Plus simplement, la protection juridique consiste tout d’abord à renseigner l’assuré sur ses droits. Ensuite, en cas de litige avec un tiers, l’assureur peut l’assister dans la recherche d’un accord amiable ou prendre en charge partiellement ou totalement les frais de justice.
En pratique, l’assurance protection juridique est la possibilité pour la classe moyenne ne pouvant bénéficier de l’aide juridictionnelle d’accéder au droit. Les assureurs jouent donc à travers ce service un rôle social important permettant à leurs assurés d’accéder aux services d’un avocat qu’ils ne pourraient pas généralement se payer.
Une réforme de la protection juridique va bientôt passer devant le Sénat. Celle-ci renforce considérablement le rôle de l’avocat. Elle prévoit notamment que l’assureur devra prendre en charge en cas d’urgence les honoraires ou les frais de procédure engagés avant la déclaration du sinistre. Elle veut aussi interdire les conventions d’honoraires entre les assureurs et les avocats.
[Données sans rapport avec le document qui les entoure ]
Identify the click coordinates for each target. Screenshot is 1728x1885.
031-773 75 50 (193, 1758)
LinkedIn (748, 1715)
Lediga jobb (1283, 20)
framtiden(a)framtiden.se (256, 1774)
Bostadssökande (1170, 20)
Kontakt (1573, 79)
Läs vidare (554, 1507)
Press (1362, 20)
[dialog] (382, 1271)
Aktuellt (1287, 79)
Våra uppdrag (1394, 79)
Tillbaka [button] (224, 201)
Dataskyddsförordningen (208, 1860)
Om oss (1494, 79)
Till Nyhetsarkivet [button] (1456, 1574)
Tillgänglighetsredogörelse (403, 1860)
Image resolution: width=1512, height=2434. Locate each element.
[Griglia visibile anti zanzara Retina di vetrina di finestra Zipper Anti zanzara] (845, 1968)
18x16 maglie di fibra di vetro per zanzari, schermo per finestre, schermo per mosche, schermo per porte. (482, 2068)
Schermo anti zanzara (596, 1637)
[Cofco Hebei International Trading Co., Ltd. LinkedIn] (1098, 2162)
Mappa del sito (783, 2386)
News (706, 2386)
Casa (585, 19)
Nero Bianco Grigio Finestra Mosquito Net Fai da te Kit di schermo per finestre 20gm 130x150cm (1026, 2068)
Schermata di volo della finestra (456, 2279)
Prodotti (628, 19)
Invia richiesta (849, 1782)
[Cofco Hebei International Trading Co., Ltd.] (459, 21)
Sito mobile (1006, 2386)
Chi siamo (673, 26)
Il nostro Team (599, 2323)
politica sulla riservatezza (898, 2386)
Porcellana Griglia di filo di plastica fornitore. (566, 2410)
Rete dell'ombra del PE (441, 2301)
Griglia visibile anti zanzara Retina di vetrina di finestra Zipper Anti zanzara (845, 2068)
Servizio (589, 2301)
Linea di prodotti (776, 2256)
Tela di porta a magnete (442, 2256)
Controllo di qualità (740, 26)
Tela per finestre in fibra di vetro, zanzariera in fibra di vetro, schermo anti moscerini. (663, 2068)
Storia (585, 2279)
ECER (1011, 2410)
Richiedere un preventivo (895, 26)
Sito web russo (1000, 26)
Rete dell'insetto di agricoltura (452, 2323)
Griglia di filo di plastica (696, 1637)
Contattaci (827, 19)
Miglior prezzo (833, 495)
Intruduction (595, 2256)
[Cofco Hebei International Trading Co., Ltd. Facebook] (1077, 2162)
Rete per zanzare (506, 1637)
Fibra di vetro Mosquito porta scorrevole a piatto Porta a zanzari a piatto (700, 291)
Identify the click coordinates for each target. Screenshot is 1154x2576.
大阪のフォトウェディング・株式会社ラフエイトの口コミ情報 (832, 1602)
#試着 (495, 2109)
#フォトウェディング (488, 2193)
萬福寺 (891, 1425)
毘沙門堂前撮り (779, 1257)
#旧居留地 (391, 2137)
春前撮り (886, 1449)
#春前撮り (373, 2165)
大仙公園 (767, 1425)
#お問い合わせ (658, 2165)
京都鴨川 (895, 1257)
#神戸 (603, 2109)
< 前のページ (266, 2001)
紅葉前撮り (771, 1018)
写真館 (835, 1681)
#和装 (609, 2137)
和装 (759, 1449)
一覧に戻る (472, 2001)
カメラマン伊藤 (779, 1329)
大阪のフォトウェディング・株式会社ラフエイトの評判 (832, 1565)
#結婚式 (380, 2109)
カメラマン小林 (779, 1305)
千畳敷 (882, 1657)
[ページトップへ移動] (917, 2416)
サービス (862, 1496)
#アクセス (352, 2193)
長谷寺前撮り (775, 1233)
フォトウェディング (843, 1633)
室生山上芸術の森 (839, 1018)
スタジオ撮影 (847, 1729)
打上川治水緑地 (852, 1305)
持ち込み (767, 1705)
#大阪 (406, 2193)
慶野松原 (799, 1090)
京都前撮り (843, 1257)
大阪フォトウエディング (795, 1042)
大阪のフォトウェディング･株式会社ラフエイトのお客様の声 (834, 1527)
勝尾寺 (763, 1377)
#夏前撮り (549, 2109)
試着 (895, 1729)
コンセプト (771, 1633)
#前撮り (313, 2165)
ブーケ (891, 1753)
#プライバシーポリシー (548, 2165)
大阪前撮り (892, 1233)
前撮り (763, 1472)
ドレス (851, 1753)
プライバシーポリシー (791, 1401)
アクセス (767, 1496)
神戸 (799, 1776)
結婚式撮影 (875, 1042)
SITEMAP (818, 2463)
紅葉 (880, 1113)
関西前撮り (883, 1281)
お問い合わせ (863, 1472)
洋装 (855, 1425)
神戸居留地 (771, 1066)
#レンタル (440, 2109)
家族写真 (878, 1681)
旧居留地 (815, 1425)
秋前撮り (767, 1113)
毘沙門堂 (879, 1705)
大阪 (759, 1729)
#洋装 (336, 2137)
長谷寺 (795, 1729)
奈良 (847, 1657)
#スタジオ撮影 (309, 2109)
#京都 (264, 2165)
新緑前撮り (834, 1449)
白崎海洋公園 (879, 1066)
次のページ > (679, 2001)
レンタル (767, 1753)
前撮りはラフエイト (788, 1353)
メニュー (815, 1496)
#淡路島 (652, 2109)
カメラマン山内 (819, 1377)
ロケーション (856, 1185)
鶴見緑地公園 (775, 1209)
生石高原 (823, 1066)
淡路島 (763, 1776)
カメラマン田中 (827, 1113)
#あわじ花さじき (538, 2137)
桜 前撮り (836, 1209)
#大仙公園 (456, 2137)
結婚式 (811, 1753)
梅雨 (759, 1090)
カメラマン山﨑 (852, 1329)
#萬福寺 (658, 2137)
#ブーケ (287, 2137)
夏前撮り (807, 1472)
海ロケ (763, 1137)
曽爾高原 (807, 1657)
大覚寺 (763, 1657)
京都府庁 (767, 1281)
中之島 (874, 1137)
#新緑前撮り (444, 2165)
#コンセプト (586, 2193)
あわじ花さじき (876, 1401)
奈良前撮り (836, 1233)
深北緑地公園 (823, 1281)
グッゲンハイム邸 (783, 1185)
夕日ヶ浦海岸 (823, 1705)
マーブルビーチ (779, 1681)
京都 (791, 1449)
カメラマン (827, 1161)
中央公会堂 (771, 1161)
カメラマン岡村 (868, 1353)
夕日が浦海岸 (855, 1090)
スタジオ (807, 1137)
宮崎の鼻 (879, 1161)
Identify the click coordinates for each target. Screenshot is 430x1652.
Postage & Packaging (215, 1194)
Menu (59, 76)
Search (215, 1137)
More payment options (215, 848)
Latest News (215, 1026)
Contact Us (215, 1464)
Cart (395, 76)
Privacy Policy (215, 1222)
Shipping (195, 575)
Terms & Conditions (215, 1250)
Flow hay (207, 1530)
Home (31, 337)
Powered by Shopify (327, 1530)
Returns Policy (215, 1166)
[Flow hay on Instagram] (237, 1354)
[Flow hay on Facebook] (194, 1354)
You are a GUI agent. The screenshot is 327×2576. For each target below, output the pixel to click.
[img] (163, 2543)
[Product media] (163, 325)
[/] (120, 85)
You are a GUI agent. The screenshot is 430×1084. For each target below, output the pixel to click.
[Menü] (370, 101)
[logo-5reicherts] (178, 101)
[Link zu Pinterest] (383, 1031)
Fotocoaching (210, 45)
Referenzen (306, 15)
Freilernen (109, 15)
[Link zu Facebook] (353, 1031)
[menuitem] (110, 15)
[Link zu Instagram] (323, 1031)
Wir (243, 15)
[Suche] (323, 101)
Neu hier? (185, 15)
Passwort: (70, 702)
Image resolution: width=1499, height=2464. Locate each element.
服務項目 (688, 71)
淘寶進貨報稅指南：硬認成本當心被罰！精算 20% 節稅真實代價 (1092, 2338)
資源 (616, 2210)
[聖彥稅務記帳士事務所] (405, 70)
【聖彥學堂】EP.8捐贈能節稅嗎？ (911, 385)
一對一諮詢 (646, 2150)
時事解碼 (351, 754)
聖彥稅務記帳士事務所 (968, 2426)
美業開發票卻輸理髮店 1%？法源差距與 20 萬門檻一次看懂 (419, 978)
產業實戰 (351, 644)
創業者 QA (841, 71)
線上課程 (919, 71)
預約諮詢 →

Cette réforme est néfaste car elle dépossède l’assureur de ses instruments pour maîtriser les coûts des sinistres (grâce aux conventions d’honoraires). De plus, elle empêche aussi toute tentative préalable de règlement à l’amiable des litiges puisqu’en cas d’urgence l’assureur devra payer les honoraires et les frais de procédures.
Par les surcoûts qu’engendrera cette réforme, la mutualité des assurés sera sanctionnée par des augmentations des primes d’assurances de protection juridique.